COLUMBIA — Gov. Nikki Haley’s Department of Public Safety director said Monday that some 150 Occupy protesters would not be arrested for a peaceful protest at the Statehouse after dark, as long as they leave their sleeping bags at home.

Leroy Smith said the focus for his troopers will be what the Occupiers bring with them and how they act, not when they’re protesting. That’s a position many of the protesters say is in conflict with an order by Haley last week that led to the arrest of 19.

“We respect the power of their voice,” Smith said. But sleeping bags, mattresses, toilet paper and food tables are not welcome, because of health and safety concerns, he said.

As of late Monday, no protesters had been arrested. Occupy organizers, however, called on their supporters in an email alert to bring sleeping bags in a direct challenge to the governor.

“We successfully challenged her, and she blinked,” the email said. “Now they tell us we can protest at all hours, but cannot bring sleeping bags. We don’t believe that our First Amendment rights cease to exist when we enter a sleeping bag.”

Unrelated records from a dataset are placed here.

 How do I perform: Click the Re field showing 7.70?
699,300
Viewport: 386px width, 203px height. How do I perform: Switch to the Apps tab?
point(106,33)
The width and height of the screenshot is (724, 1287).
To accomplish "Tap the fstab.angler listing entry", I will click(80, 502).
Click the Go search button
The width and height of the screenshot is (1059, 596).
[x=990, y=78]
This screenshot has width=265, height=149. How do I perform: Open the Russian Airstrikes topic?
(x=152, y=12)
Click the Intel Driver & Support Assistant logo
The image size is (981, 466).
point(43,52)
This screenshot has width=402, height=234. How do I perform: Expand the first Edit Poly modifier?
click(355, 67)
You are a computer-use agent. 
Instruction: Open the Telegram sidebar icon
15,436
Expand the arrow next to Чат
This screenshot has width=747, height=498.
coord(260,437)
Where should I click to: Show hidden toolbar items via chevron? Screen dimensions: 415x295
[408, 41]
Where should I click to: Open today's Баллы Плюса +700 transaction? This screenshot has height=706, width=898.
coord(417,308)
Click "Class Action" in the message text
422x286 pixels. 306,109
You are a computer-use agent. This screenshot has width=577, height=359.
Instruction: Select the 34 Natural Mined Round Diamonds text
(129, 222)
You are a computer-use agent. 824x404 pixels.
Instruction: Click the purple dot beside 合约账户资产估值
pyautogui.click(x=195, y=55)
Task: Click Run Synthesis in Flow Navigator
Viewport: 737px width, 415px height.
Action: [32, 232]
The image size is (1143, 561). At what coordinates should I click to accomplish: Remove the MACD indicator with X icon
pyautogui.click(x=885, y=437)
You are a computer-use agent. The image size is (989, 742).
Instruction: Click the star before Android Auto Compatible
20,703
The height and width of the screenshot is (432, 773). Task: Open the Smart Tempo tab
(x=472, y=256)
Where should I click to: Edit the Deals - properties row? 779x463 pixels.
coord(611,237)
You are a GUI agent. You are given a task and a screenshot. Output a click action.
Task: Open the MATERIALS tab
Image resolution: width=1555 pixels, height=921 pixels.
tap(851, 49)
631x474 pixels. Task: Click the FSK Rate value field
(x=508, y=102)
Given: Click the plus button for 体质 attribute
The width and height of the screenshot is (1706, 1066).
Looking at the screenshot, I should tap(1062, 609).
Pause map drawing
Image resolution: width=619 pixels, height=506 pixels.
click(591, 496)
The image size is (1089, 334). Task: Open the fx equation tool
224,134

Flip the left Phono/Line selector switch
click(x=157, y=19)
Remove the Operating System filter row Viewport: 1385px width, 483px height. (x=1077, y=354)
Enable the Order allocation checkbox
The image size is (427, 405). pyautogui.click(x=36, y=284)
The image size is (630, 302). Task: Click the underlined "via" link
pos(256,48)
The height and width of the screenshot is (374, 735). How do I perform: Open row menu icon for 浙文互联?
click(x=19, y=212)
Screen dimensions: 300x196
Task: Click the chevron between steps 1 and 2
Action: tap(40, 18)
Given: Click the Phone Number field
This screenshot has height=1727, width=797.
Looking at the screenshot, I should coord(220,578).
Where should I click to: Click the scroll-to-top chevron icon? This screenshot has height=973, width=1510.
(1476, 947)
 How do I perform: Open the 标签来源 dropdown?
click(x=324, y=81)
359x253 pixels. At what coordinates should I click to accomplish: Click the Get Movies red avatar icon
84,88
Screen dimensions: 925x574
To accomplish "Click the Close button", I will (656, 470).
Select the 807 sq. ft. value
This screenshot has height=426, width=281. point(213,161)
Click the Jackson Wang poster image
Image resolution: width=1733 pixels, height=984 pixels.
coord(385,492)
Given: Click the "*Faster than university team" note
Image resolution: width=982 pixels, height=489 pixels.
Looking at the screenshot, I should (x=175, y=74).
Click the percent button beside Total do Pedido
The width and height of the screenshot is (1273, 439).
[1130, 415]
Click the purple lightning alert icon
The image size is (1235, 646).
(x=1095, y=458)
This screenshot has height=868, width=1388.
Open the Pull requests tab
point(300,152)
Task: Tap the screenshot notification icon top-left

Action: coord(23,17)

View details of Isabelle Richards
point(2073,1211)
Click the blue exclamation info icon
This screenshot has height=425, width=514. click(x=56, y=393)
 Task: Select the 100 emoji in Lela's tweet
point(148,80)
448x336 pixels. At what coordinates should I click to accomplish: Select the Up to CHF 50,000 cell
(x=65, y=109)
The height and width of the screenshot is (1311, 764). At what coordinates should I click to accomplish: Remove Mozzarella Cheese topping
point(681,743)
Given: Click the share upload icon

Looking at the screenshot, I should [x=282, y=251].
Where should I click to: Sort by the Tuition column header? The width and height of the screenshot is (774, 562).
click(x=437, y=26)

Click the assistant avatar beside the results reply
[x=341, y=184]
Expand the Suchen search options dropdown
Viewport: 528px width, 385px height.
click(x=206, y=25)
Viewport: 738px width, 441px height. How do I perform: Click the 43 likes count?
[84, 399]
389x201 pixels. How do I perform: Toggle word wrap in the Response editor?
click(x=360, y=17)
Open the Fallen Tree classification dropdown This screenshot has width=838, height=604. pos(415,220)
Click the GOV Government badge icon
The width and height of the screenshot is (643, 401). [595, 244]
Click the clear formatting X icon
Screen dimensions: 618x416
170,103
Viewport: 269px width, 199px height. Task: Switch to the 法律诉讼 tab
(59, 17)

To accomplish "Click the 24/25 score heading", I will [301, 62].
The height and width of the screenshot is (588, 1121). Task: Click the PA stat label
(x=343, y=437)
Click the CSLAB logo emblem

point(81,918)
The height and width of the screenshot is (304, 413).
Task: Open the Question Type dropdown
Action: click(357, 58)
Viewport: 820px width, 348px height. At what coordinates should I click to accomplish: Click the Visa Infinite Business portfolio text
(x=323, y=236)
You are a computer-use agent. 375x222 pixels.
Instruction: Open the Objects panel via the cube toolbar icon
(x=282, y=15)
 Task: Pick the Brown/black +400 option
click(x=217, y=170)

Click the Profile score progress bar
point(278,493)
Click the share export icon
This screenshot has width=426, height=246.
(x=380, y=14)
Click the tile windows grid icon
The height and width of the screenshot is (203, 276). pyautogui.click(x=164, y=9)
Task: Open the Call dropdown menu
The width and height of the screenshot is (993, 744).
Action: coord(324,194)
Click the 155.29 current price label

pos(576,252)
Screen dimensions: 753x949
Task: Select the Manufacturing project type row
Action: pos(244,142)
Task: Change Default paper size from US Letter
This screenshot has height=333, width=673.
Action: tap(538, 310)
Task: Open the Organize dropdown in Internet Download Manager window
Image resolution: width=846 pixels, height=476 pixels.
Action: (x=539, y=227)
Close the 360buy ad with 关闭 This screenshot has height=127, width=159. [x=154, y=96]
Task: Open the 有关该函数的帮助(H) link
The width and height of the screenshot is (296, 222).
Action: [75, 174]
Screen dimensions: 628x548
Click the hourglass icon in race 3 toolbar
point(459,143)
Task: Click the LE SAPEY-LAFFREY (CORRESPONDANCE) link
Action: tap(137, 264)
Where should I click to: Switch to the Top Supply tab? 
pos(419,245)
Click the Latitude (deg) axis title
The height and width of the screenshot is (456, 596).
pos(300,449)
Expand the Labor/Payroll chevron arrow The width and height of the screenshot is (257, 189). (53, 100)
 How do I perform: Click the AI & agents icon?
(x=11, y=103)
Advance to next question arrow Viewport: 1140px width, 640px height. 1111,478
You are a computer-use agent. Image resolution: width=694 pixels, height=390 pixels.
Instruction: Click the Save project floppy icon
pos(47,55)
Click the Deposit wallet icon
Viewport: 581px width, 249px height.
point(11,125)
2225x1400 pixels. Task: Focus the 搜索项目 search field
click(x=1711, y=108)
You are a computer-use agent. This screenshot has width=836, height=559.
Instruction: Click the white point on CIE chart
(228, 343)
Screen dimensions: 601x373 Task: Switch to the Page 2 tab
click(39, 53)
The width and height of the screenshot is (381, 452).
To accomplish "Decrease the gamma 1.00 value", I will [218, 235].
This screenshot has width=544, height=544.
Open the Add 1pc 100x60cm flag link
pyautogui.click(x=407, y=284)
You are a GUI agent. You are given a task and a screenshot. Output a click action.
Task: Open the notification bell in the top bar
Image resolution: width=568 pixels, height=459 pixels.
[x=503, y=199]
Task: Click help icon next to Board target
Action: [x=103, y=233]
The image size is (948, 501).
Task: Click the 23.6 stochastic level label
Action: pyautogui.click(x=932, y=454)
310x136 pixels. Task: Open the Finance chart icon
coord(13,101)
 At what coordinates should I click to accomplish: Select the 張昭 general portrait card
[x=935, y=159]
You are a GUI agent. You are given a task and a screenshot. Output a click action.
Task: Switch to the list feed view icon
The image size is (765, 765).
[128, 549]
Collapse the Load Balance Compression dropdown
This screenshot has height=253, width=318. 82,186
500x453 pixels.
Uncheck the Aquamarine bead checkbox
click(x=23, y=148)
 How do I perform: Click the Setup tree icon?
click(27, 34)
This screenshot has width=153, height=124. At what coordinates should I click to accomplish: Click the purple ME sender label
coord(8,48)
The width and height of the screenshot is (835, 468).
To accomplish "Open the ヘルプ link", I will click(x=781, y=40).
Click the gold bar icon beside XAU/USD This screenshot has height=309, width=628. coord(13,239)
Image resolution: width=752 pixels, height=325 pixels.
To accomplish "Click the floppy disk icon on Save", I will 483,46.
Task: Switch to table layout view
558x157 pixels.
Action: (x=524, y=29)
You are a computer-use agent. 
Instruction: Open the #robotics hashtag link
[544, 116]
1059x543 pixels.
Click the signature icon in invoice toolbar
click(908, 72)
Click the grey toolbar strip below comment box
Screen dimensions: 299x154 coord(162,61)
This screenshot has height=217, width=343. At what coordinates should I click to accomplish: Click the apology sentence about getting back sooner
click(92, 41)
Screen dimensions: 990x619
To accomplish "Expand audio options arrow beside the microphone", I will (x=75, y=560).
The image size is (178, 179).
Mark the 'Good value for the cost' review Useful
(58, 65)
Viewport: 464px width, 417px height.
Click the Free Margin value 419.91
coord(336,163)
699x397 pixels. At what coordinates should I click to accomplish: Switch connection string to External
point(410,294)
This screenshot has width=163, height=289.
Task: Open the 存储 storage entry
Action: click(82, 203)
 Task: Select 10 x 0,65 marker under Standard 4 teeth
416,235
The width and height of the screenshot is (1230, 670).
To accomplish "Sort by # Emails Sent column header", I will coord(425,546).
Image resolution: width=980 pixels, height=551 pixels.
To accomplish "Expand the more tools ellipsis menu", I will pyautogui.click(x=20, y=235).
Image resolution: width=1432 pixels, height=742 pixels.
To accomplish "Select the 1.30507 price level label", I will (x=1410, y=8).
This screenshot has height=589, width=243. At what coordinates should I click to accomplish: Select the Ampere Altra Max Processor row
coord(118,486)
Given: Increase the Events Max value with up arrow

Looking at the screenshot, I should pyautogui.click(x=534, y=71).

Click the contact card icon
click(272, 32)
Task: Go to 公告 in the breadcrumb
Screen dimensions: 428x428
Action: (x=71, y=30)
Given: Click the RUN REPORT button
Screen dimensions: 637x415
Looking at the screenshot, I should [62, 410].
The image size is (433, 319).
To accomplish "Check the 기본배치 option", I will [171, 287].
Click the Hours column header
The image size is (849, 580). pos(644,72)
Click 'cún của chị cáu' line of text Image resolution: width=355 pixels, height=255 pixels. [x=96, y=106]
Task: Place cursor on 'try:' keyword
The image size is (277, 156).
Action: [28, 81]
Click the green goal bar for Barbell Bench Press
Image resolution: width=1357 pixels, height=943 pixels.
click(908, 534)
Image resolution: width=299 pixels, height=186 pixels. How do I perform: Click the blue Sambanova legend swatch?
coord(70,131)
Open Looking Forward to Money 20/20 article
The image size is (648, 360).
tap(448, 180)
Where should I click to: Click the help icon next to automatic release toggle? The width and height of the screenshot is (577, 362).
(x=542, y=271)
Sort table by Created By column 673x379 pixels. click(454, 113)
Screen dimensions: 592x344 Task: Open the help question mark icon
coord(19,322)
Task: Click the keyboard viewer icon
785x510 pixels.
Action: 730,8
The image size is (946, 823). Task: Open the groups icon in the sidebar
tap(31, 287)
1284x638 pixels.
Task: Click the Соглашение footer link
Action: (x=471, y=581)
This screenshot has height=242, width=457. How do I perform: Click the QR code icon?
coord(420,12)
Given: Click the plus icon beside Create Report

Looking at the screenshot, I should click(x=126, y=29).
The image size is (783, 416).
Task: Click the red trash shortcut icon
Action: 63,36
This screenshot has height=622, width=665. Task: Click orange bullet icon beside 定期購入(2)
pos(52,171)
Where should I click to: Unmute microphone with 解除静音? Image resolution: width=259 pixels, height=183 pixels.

On Wednesday, the first-term Republican governor announced that she wanted the protesters and their items gone. She gave them two hours that day to leave and take their stuff with them or risk arrest. Most did leave and nearly all their personal items had been removed, but troopers arrested 19 and charged them with unauthorized use of Statehouse grounds. When the arrests were made the protesters were not in sleeping bags. Despite the arrests, the protest has continued for nearly 40 days.

Rob Godfrey, Haley’s spokesman, said the governor has been clear. “They are welcome — as is any citizen — on the Statehouse grounds, but we have been clear: The Statehouse is not an unsanitary campground. They can’t sleep there. They can’t live there. And they can’t destroy public property,” Godfrey said.

Neither Godfrey nor Smith responded to questions about whether their position Monday was in conflict with the governor’s order last week.

Jason Brantingham, a University of South Carolina student from Mount Pleasant, shouted the words to the First Amendment and a paragraph from the Declaration of Independence from the Statehouse steps. He wouldn’t say if he would continue to protest until he was arrested. “I have no intention of doing anything that would cause me to get arrested,” Brantingham said.

He said he wanted to lend his voice to the national movement to protest corporate greed and the influence the wealthy can have over politics.